I have a diagram in a PDF format. I am using pdfminer.six
to extract the text present in the diagram as well as the bounding boxes of the text. Everything is fine so far.
System info: Windows 10, Python 3.9.13
Now I want to draw these bounding boxes on an image of the pdf and create a visualization using OpenCV rectangle()
. I am unsure about how to do this as the DPI is needed to convert the pdf to an image using pdf2image
.
Can anyone tell me how to draw this visualization using the bounding box data given by pdfminer
?
Code
I am providing an example code of the bounding box extraction using pdfminer
as well as a sample output to show how the bounding boxes are returned.
from pdfminer.high_level import extract_pages
from pdfminer.layout import LTTextBox, LAParams
import cv2 as cv
import os
import numpy as np
path = r"sample.pdf"
assert os.path.exists(path), "image path is wrong"
laparams = LAParams(detect_vertical=True)
for page_layout in extract_pages(path, laparams=laparams):
for element in page_layout:
if isinstance(element, LTTextBox):
print(element.bbox)
A snapshot of the output I am getting is as follows:
....
(64.46833119999998, 758.4685649600001, 143.16671221999994, 763.35576496)
(399.3279, 797.7414805999999, 464.28060816000004, 812.3556692000001)

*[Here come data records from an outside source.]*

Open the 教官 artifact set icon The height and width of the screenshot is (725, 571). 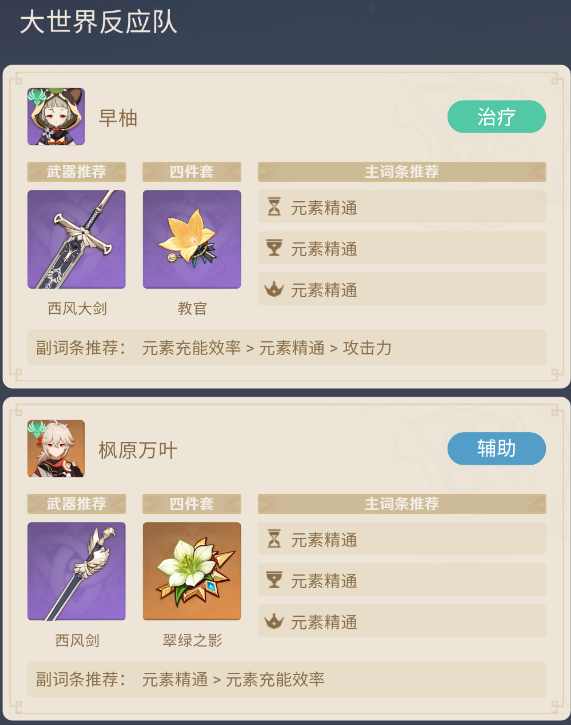[x=192, y=240]
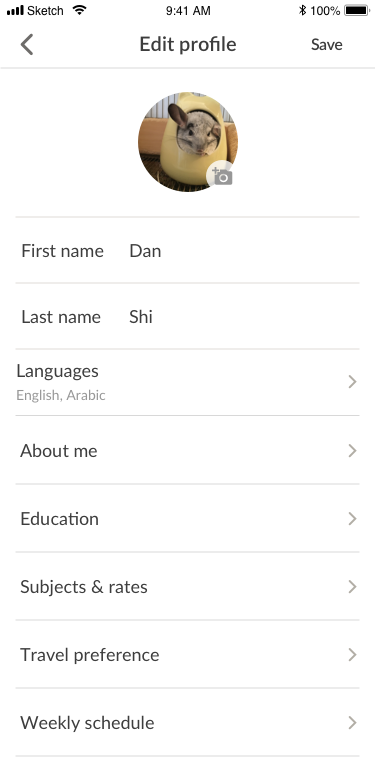This screenshot has height=777, width=375.
Task: Open the chinchilla profile picture
Action: 188,142
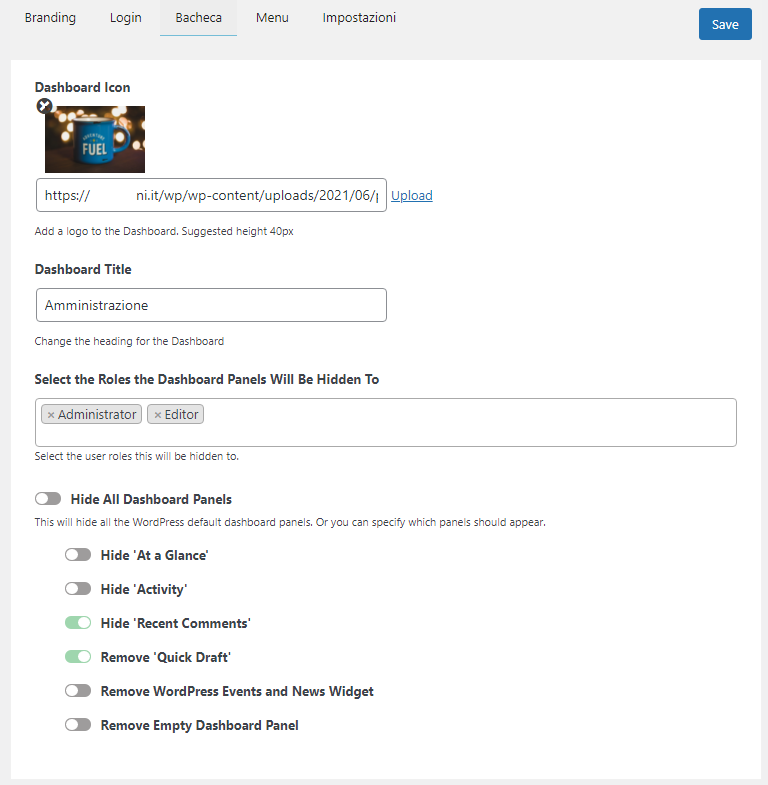Enable Hide 'Activity' toggle
The height and width of the screenshot is (785, 768).
pos(78,589)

(520.1078, 797.7414805999999, 631.1472937599999, 812.3556692000001)
(676.9479, 797.7414805999999, 762.4986252799999, 812.3556692000001)
(709.8279, 787.0014805999999, 729.9863304, 792.5868806)
....
This is how I solved the problem: the bounding boxes of all textlines are converted into Pandas data frame. (You can use a list as well) I use this function to draw a rectangle in the page:
def draw(img,BBOX,Size,randomcolor:bool=False):
rsx = int(np.floor(BBOX[0]))
rsy = int(np.floor(Size[3])-np.floor(BBOX[1]))
rex = int(np.floor(BBOX[2]))
rey = int(np.floor(Size[3])-np.floor(BBOX[3]))
if (randomcolor):
R = random.randint(20, 255)
G = random.randint(20, 255)
B = random.randint(20, 255)
else:
R = 255
G = 255
B = 255
# cv.rectangle(img,(rsx,rsy),(rex,rey), (red,green,0),1)
cv.rectangle(img,(rsx,rsy),(rex,rey), (B,G,R),1)
and then the following function handles the input
def draw_textlines(list_of_BBOXes,page_size,filename,randomcolor=False):
img = np.zeros((int(page_size[3]),int(page_size[2])), np.uint8)
for BBOX in list_of_BBOXes:
draw(img,row.BBOX,row.size,randomcolor)
cv.imwrite( filename, img)
The media box of the page can be used as the image size (when coverted to int) You can scale the output page as you wish.